I tuoi compiti »
1) Rispondi in breve a queste domande sul testo relativo all'origine sacrale della moneta.
(a) Da quale uso rituale pare derivi lo scettro?
(b) Quale funzione assolve innanzitutto la moneta anche nelle moderne economie di mercato?
(c) Chi ha sempre deciso il rapporto numerico-contabile di equivalenza tra il simbolo monetario e il "sottostante"?
2) Prosegui il testo sull'origine sacrale della moneta a partire dall'ultima frase riportata.

Estratto della pagina »
═══
In quanto di origine sacrale, la moneta votiva era anche simbolo del potere sovrano del Re – lo stesso scettro pare derivi dall’uso rituale degli antichi “agalmata” – e nel contesto di economie agricole o di raccoglitori[2], essa aveva una funzione contabile, connessa con la numerologia sacra[3], per l’ammasso delle derrate presso i templi e la loro redistribuzione alla popolazione, come nel racconto biblico di Giuseppe alla corte del Faraone. Una funzione, questa della contabilizzazione delle derrate alimentari, squisitamente ed esclusivamente politica, propria cioè dell’Autorità politica consacrata, per il rito ufficiato dall’Autorità sacerdotale, dagli déi. La sua originaria essenza sacrale, quale oggetto veicolante influenze spirituali, ha dunque reso la moneta, sin dall’antichità, un simbolo ed uno strumento del Politico. Il suo contesto primordiale era interno alle prime due tra le tre funzioni dumeziliane. Soltanto in fasi storiche successive la moneta iniziò ad assumere una valenza commerciale, di mezzo contabile per lo scambio mercantile. La moneta non nasce originariamente per le esigenze del mercato[4].
Il fatto che anche nelle moderne economie di mercato essa assolva innanzitutto alla funzione di unità di conto, indipendentemente dalla sua forma metallica, cartacea o informatica, che ha variamente assunto nel corso dei secoli, testimonia ancor oggi la sua antica origine sacrale e quindi la sua valenza politica, potremmo dire la sua “policità”. Infatti il valore numerico-quantitativo dell’unità di conto monetaria era, ieri come oggi, stabilito dall’Autorità Politica. Come nelle compagini imperiali antiche, anche in età moderna, all’interno della stessa comunità politica e del medesimo sistema normativo, il rapporto numerico-contabile di equivalenza tra il simbolo monetario, ossia la sua forma concreta in un dato periodo storico, ed il cosiddetto “sottostante”, che ai tempi della coniazione metallica era tutt’uno con il simbolo, o “collaterale” materiale è sempre stato deciso dal Sovrano[5].
═══
Estratti del dataset
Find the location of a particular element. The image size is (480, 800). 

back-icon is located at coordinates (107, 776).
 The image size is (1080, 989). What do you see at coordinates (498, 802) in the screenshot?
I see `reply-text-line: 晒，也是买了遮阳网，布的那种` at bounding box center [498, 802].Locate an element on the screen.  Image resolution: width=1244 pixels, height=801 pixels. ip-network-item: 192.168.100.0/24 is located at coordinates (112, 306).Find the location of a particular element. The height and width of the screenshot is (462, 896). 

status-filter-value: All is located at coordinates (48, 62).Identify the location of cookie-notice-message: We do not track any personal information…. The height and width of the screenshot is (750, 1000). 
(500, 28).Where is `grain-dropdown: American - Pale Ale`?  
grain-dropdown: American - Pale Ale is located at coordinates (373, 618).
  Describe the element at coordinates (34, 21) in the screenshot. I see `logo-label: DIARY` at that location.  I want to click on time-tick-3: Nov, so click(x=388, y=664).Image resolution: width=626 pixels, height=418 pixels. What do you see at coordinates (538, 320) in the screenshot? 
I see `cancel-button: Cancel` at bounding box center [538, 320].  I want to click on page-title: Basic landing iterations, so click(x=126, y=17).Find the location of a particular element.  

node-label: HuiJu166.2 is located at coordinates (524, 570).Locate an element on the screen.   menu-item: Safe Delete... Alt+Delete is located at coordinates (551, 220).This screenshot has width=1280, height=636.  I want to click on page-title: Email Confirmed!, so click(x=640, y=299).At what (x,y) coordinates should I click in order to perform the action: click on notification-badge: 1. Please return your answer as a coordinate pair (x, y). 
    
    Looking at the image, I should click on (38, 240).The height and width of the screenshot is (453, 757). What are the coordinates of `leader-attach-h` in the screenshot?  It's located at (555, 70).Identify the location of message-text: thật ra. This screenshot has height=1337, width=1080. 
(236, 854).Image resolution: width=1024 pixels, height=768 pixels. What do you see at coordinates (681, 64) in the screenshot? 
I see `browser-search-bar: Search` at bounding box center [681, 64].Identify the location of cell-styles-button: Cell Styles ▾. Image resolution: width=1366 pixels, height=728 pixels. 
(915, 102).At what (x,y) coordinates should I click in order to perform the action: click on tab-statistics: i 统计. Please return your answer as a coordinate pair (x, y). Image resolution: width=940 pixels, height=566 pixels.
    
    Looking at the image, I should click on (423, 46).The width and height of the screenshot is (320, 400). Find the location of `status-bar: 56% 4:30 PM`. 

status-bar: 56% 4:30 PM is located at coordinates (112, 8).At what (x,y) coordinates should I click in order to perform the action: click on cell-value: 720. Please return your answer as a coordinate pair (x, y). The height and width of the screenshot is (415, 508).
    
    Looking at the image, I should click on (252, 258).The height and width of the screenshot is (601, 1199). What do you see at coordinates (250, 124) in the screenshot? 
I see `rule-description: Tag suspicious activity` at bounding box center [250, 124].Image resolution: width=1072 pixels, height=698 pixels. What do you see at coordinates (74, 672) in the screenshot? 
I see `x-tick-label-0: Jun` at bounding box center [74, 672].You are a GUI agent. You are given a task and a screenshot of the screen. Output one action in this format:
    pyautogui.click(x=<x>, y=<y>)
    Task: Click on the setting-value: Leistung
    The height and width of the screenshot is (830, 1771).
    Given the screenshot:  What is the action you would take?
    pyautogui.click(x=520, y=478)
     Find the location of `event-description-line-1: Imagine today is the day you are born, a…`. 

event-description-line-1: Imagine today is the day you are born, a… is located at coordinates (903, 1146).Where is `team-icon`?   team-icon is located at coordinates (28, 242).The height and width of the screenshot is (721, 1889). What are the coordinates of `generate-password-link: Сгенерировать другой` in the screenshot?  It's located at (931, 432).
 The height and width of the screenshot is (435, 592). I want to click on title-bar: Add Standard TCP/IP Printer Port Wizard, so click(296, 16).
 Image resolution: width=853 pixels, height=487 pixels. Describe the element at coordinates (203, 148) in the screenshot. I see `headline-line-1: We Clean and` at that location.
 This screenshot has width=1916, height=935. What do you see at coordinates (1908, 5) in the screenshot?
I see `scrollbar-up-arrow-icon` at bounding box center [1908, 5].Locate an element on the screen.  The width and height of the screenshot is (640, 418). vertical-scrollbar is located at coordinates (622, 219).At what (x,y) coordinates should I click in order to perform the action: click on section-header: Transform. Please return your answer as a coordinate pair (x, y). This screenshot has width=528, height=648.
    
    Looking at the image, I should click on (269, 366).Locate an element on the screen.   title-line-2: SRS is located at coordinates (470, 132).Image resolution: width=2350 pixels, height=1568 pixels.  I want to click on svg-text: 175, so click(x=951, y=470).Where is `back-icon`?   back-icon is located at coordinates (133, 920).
═══
Risposte »
1)
(a) Dall'uso rituale degli antichi "agalmata".
(b) La funzione di unità di conto.
(c) Il Sovrano.

2)
Questa premessa storica si è resa necessaria per meglio comprendere cosa sta accadendo nell’ambito dell’ordinamento monetario internazionale attuale come conseguenza della guerra russo-ucraino che è, innanzitutto, un conflitto geopolitico tra l’Occidente ed i Paesi non allineati al sistema di potere occidentale. Non da oggi, infatti, una delle armi con le quali si combattono guerre e conflitti geopolitici è la moneta. Lo scontro tra Russia ed Occidente, in ordine all’Ucraina, ha accelerato una tendenza in atto da alcuni anni ossia la definizione di un sistema monetario alternativo a quello vigente che, dal 1945, è fondato sulla preminenza del dollaro americano.
Nell’attuale sistema di pagamenti internazionale il dollaro statunitense è l’unità di conto nonché la valuta reale comunemente usata negli scambi commerciali internazionali. La Fed, la Banca centrale statunitense, oggi stampa i dollari necessari alla maggior parte delle transazioni internazionali che avvengono nella valuta americana. Questo conferisce agli Usa il predominio finanziario e commerciale. Un potere che, in sostanza, giunge fino alla possibilità di estromettere dal sistema di pagamenti vigente qualsiasi Paese, da ridurre o riportare ad obbedienza, impedendo ad esso, privandolo del “marchio” della credibilità e legittimità internazionale, di “vendere o comprare”.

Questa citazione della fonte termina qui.